↓↓↓

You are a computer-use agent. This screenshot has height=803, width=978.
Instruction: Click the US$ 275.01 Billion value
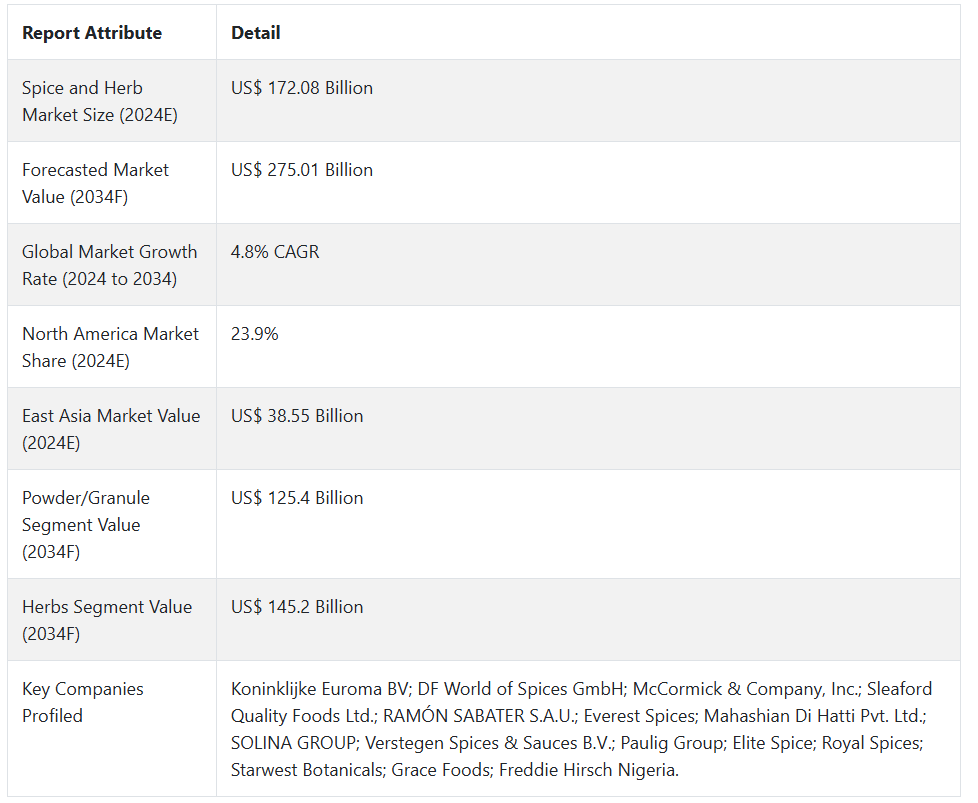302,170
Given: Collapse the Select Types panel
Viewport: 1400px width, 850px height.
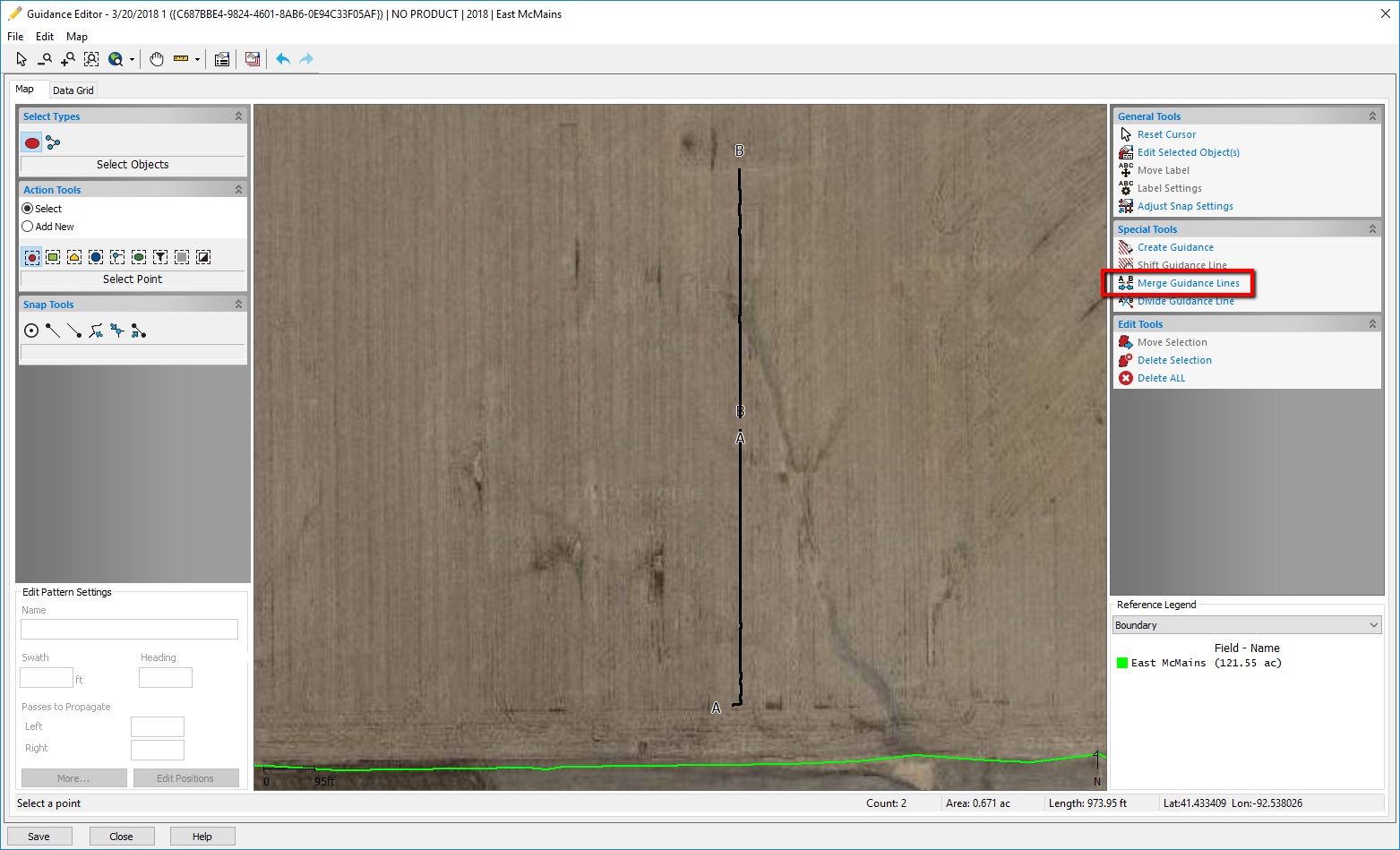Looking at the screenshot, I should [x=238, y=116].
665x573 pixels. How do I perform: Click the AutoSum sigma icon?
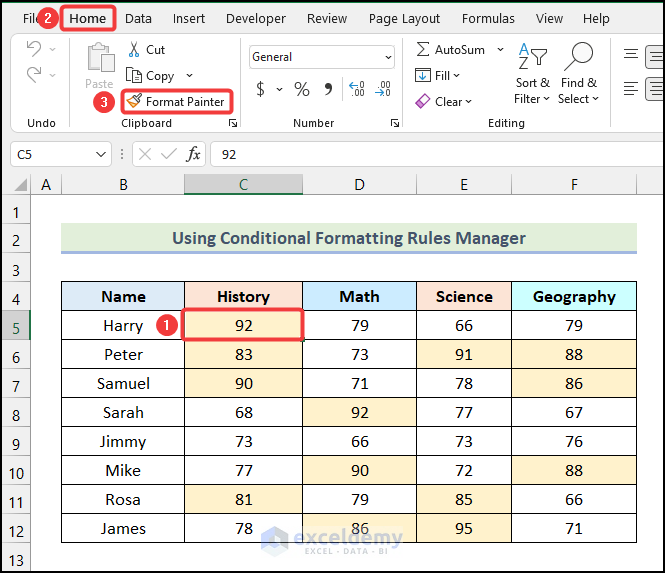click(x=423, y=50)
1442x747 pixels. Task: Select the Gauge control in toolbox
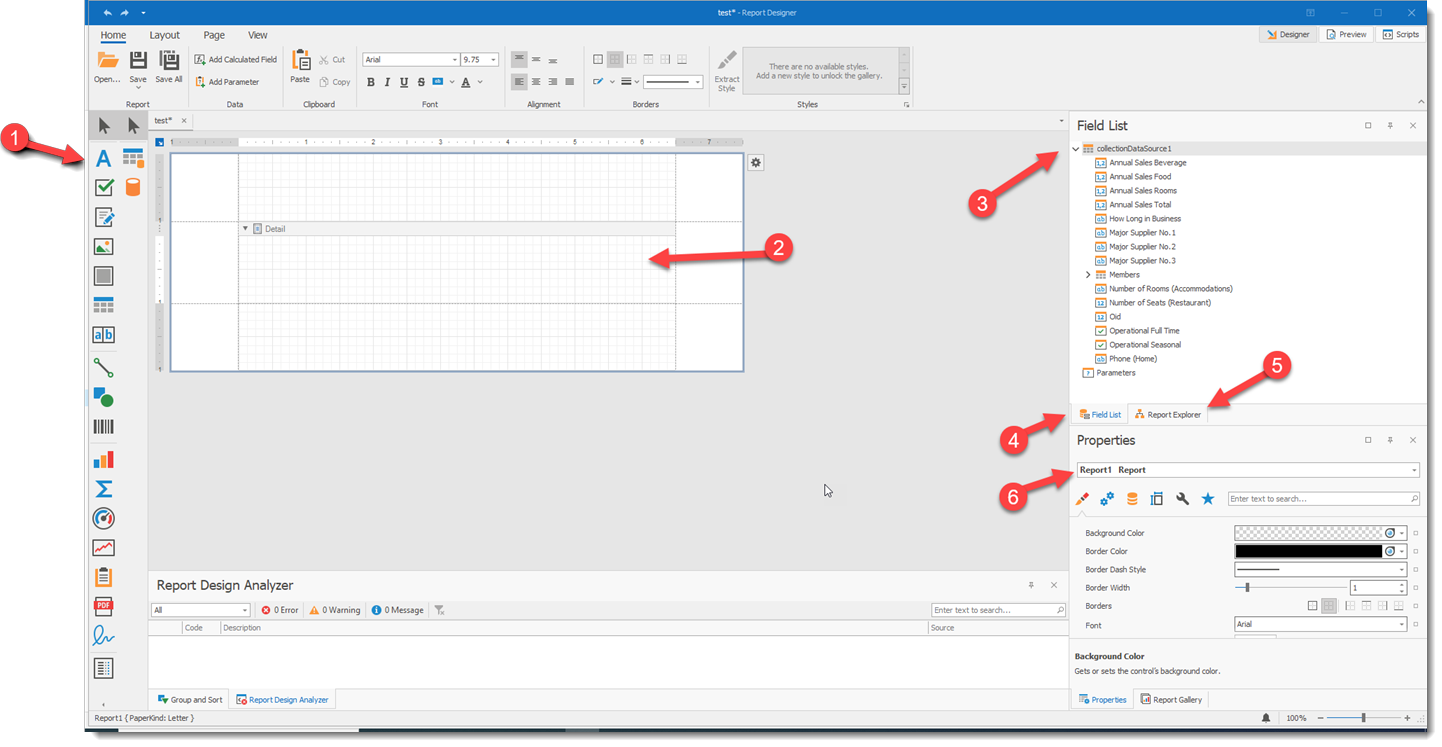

↑↑↑
↓↓↓

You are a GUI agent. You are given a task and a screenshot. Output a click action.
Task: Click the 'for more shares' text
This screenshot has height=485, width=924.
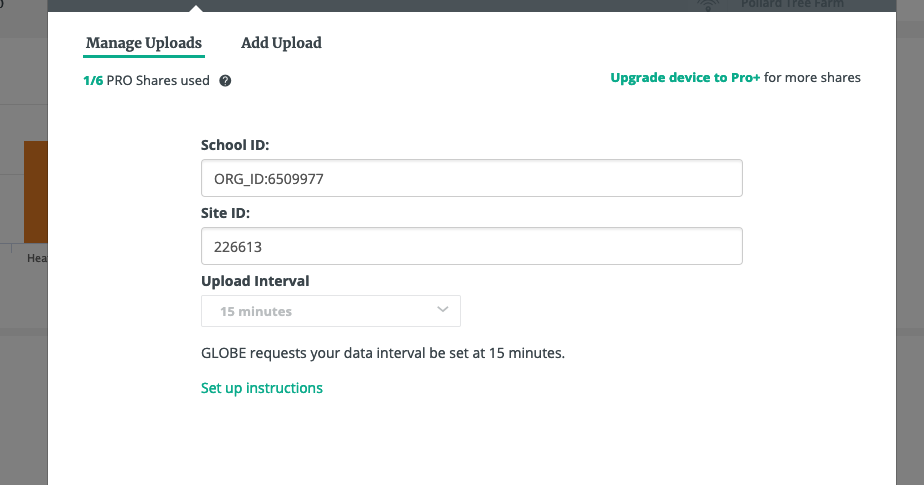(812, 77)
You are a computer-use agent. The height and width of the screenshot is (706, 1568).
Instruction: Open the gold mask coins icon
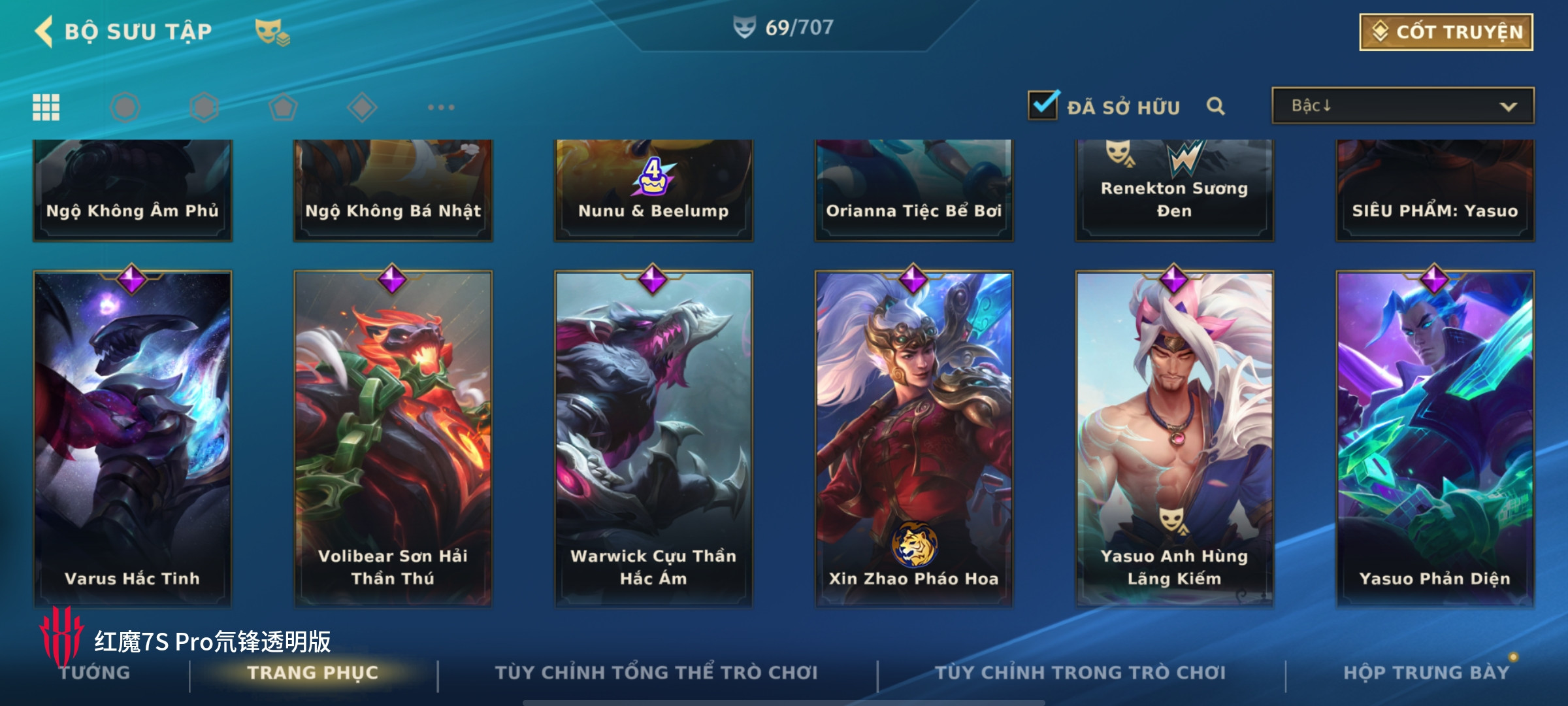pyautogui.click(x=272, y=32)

↑↑↑
↓↓↓

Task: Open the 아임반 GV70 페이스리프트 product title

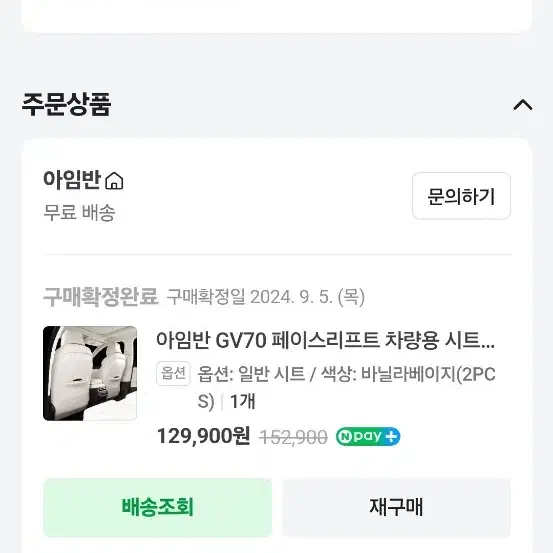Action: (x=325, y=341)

↑↑↑

EXERCISE -
Reproduce the stretch of the records above from the line containing "665x573 pixels. How" through the line containing "1442x747 pixels. Task: Select", both included. Leave the pictures out.

RESULT OF THIS EXERCISE -
665x573 pixels. How do I perform: Click the AutoSum sigma icon?
click(x=423, y=50)
1442x747 pixels. Task: Select the Gauge control in toolbox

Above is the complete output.